Mains findings Immerzzel, et al:
- By 2035 the glacier area has decreased by 32%, by 50% in 2055 and by 75% in 2088.
- From 2075 onwards permanent ice can only be found at the highest elevations in the catchment.
- On average a positive precipitation trend is predicted of 1.9 mm y-1 consistent with the acceleration of the hydrological cycle due to the increased atmospheric temperature.
- Annual ensemble discharge increases by 0.05 m³/s (~4 mm), reaching a 32% rise by 2050, though the rate slows by century’s end. This is due to increased precipitation and a shift from meltwater- to rainfall-dominated runoff, raising the runoff coefficient from 50% to 65%.
- After 2040 the decrease in glacier area becomes dominant leading to runoff decline
In terms of glacier area decrease, our results are very similar for the 2.7 °C and 4 °C scenarios, both showing a strong reduction in glacier surface area—approaching nearly 100% loss under the 4 °C scenario and around 75% under the 2.7 °C scenario. Under the 1.5 °C scenario, approximately 50% of the glacier area is projected to persist. Regarding runoff, our findings also align closely with those presented in the article. Runoff tends to decline by mid-century due to the reduced contribution from glacier melt. Meanwhile, precipitation shows an increasing trend, consistent with the patterns reported by the authors. For the seasonal runoff, our results shows that from April to August runoff increase until a maximun, this is also show in the article where it explains by peak of the melt and moonson season.
The article employed the older climate scenario framework (A1B SRES), using data from five different models provided by the IPCC to simulate future temperature and precipitation. This scenario projects a likely temperature increase of about 2.8 °C by the end of the century, which is comparable to our intermediate scenario.In our project, we used three projections based on different global temperature targets, derived from carbon emission pathways. The model used in the article incorporates key glacio-hydrological processes, including glacier dynamics (assuming basal sliding), snow and ice ablation using a degree-day approach influenced by aspect and debris cover, evapotranspiration (both reference and actual), surface runoff (via the curve number method), and baseflow (groundwater contribution) thougth a downscaling process. OGGM differs in some aspect, use geometrical centerlines and uses temperature and precipitation as mains input.

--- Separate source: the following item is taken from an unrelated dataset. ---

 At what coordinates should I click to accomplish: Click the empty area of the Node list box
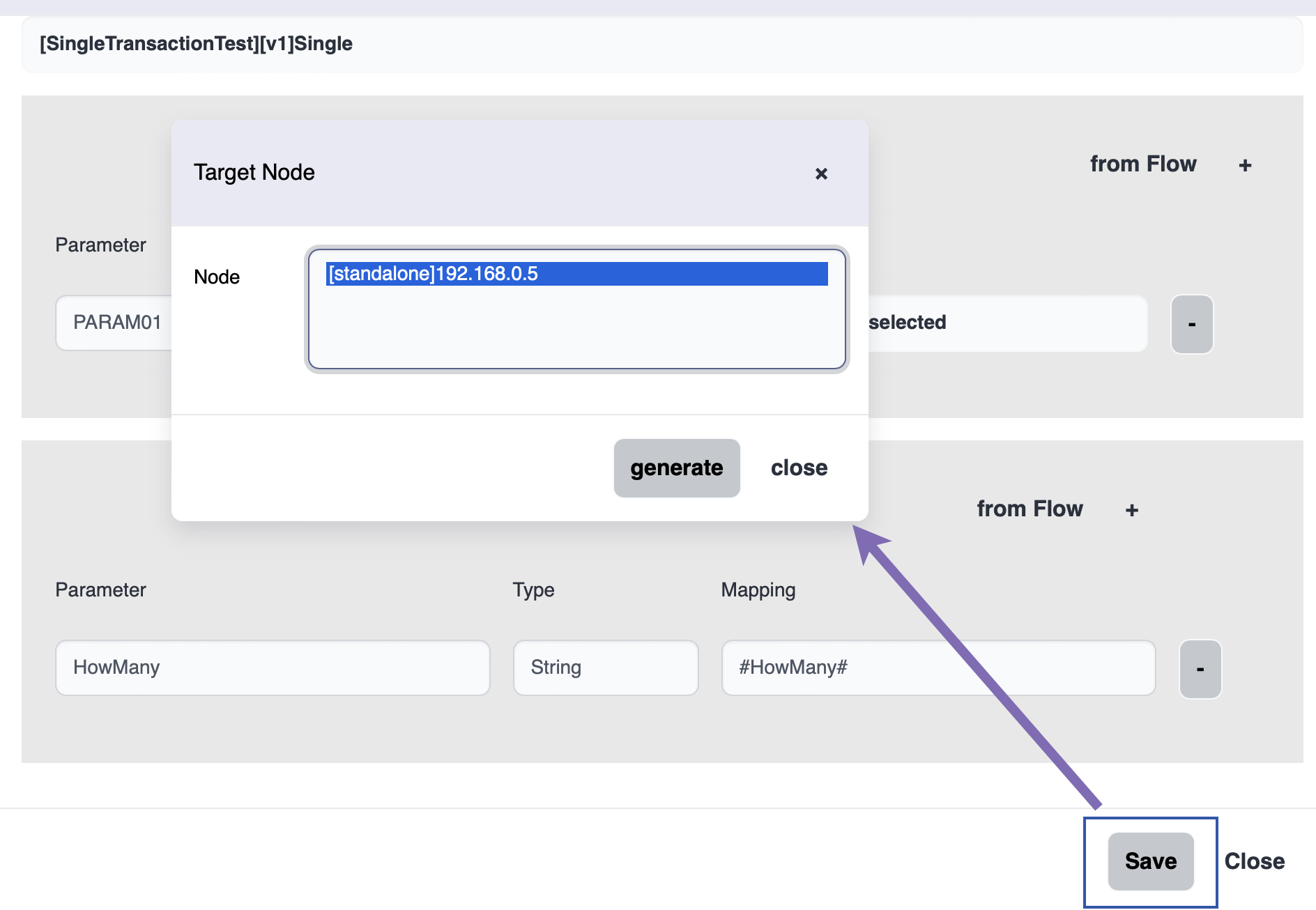(576, 327)
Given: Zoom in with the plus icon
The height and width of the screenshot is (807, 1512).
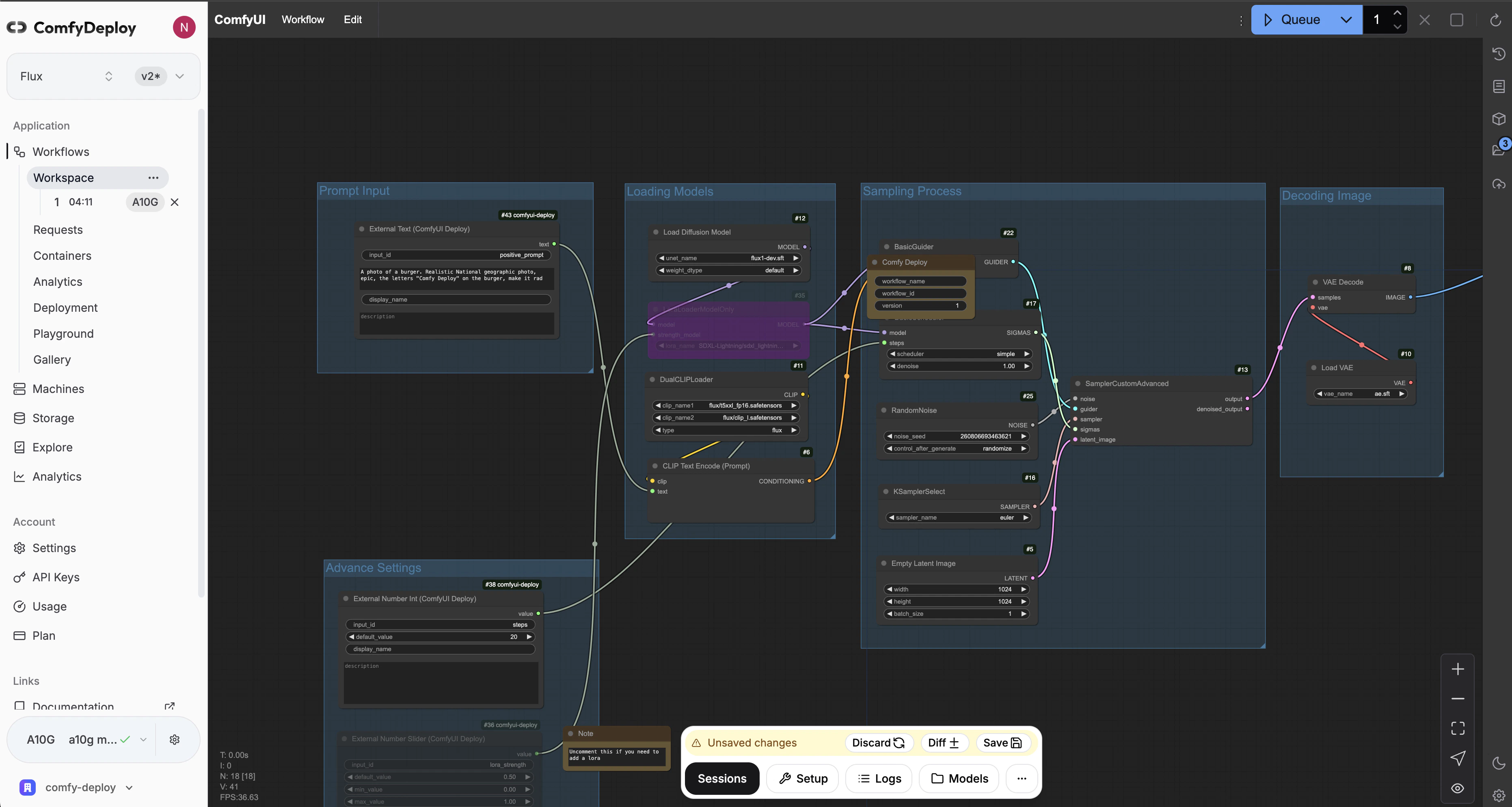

Pradhananga et.al points out the contribution of the glacier and ice melting in terms of discharge to the Langtang basin, projection until 2050. "The main objective is to estimate the present and future discharge from the glacierized Langtang River basin using a PDD model (PDDM) " --> The contribution of snow and ice melt from glaciers and snowmelt from rocks and vegetation will decrease in the future: in 2040– 50 it will be just 50% of the total discharge. The PDDM is sensitive to monthly average temperature, as a 28C temperature increase will increase the discharge by 31.9%. Changes in glacier area are less sensitive, as glacier area decreases of 25% and 50% result in a change in the total discharge of –5.7% and –11.4%, respectively. Our results shows similarities, due to increased temperature, more rain than snow is observed in precipitation, and melting of snow and ice from glaciers also increases. Despite the similarities in the results, both model has some differences. WEhile PDD, whe main output is ice melting, where it requires only temperature as a input, OGGM has more details in terms on mass balance and geometry (area, volume) where precipitation is also a require input.